* Your instructions *
Which of the lines below mention the word "agent"? Pull each one out.

* Stored data entries *
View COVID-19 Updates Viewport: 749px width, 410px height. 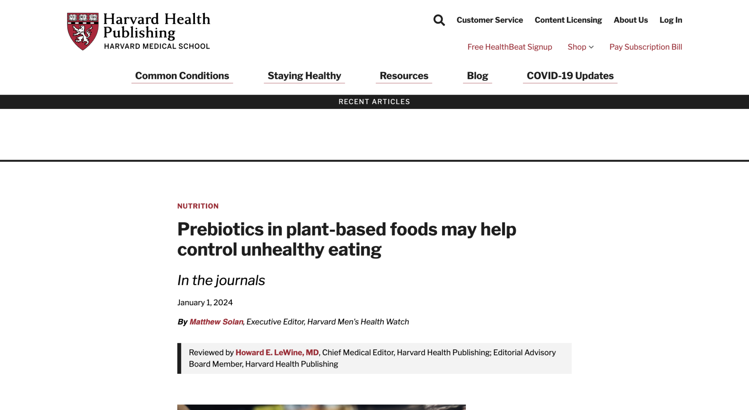(x=570, y=76)
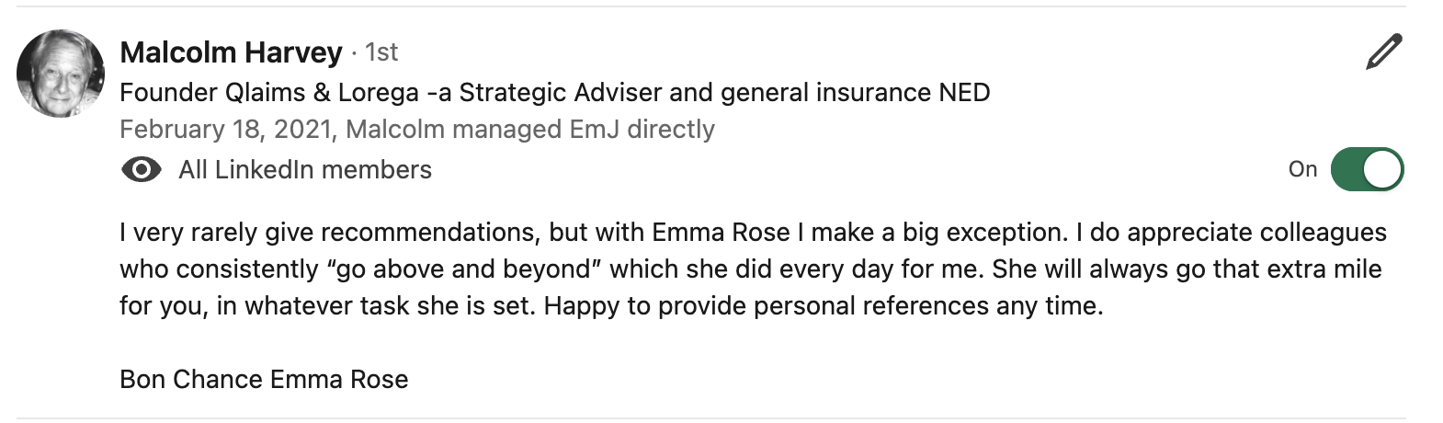Click "I very rarely give recommendations" opening line
Screen dimensions: 1443x423
tap(327, 233)
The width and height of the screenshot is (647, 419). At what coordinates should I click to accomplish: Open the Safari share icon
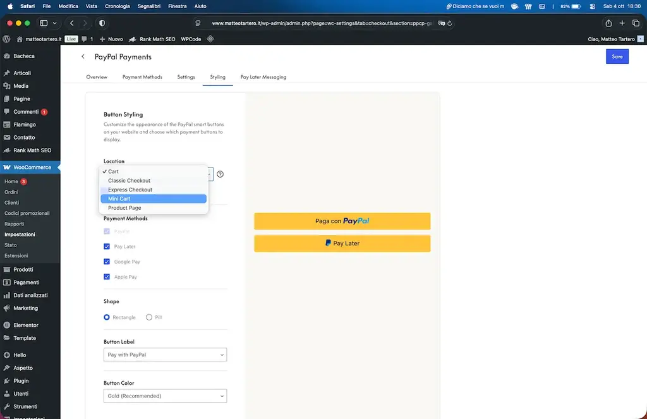[608, 23]
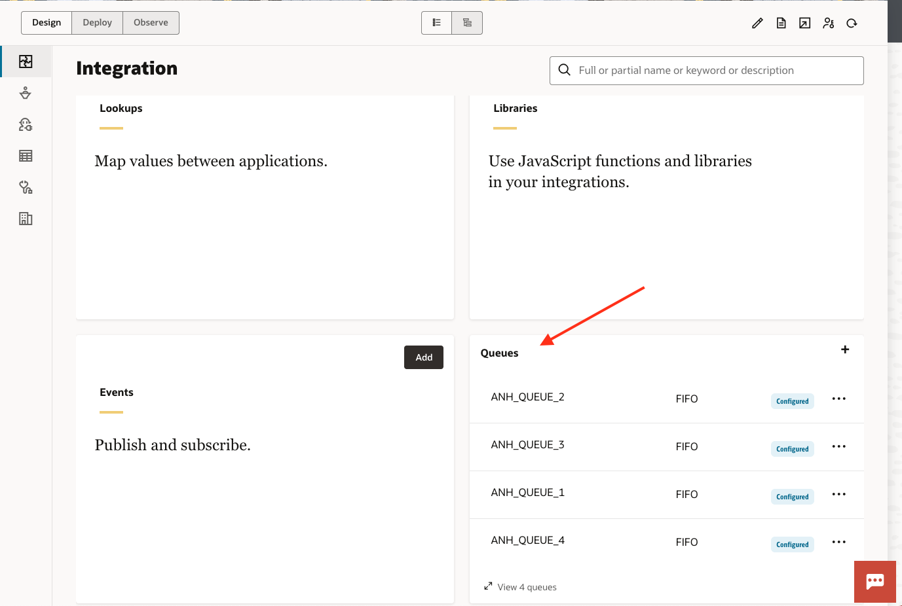Open the red chat assistant button
902x606 pixels.
pos(874,581)
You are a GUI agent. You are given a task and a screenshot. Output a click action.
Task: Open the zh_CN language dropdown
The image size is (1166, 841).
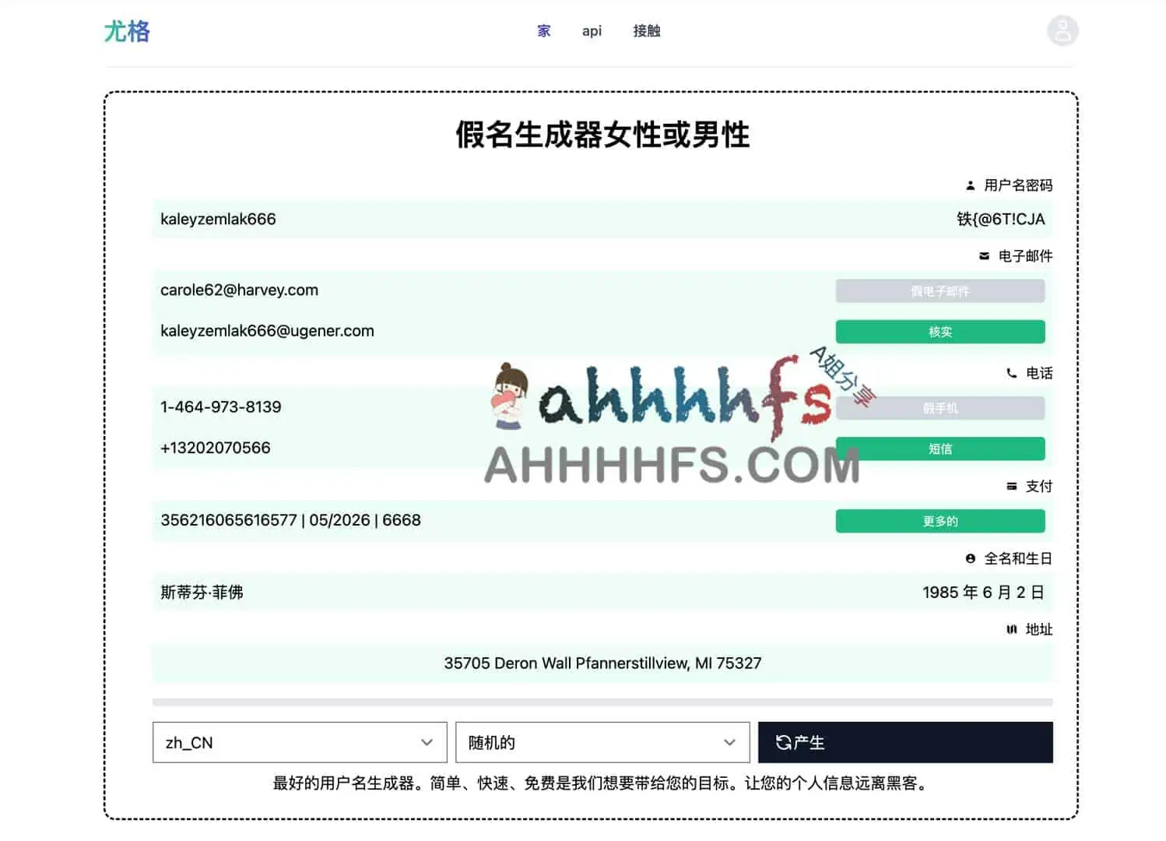pyautogui.click(x=299, y=742)
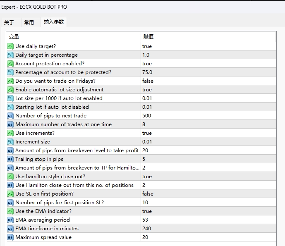Click the true value for Use increments?
285x246 pixels.
click(x=147, y=133)
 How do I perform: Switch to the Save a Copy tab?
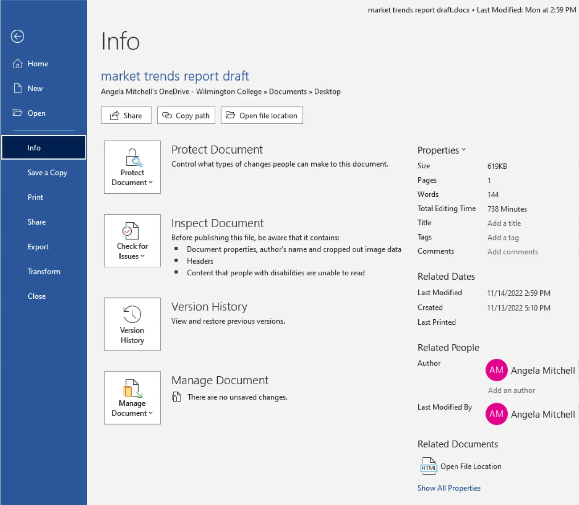click(47, 172)
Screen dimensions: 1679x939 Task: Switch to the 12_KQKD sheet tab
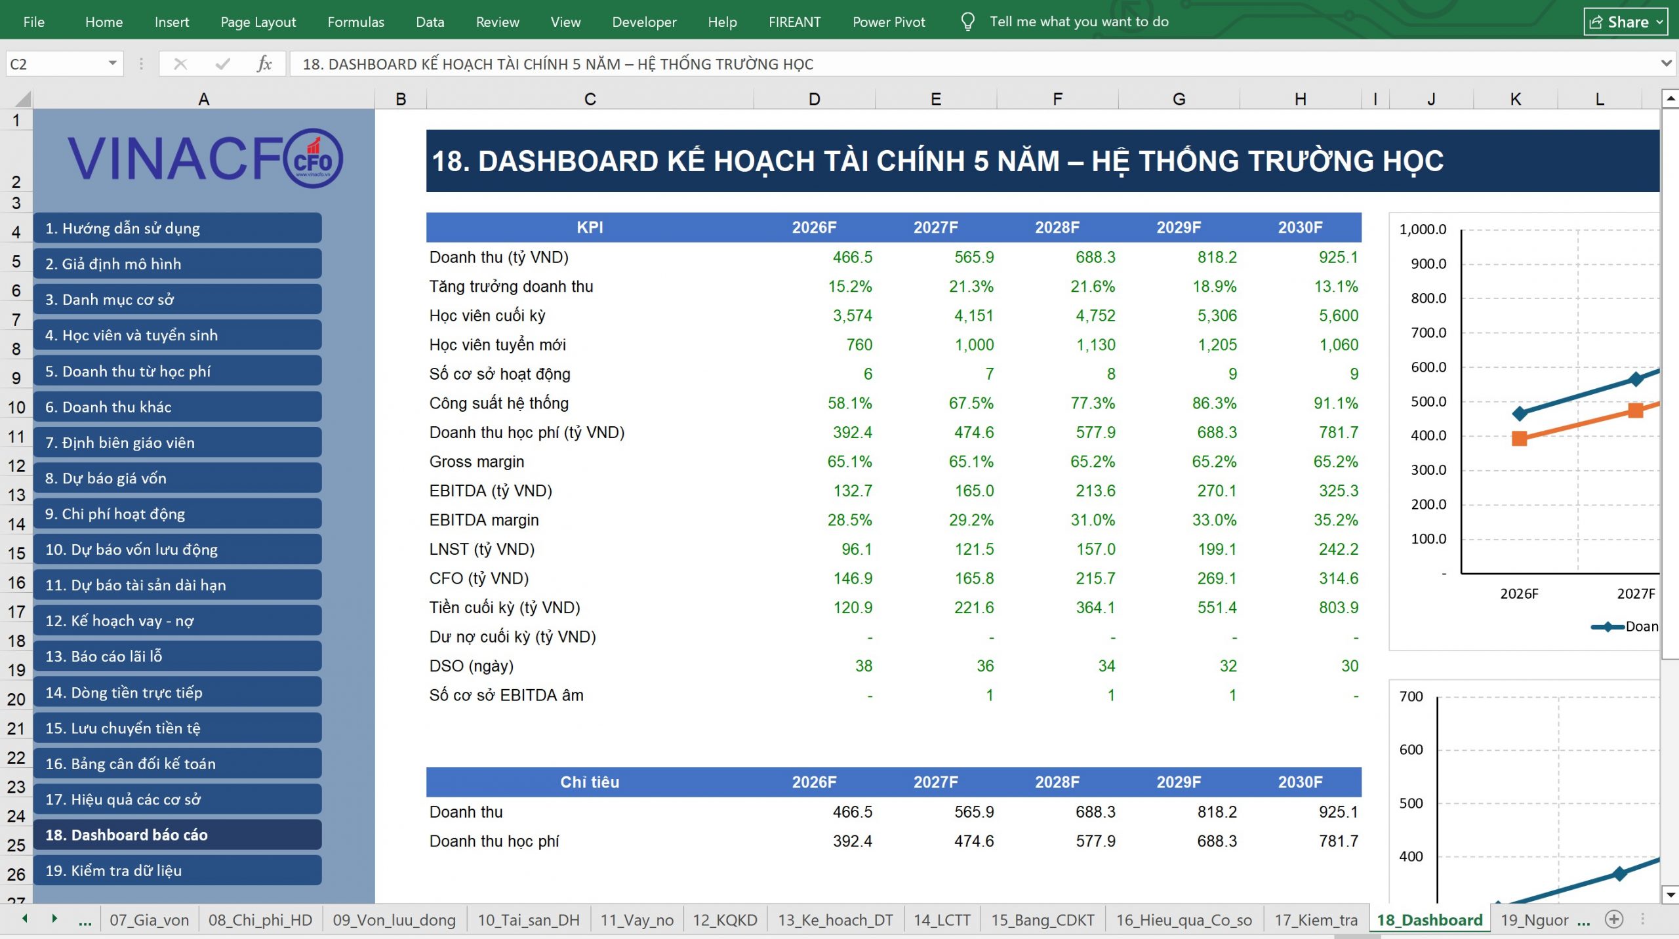pos(725,919)
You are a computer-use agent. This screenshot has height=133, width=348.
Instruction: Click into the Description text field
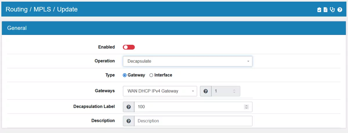[193, 121]
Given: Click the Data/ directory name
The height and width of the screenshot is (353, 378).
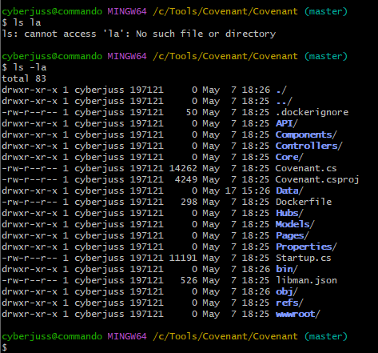Looking at the screenshot, I should coord(289,191).
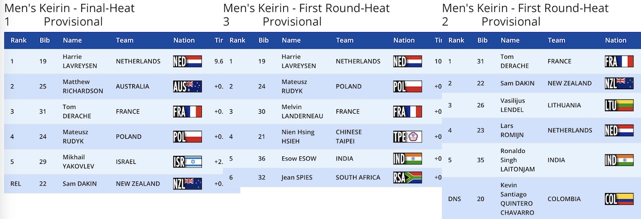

* The answer *
You are a GUI agent. You are given a task and a screenshot. Output a click action.
You are a computer-use agent. This screenshot has height=133, width=348.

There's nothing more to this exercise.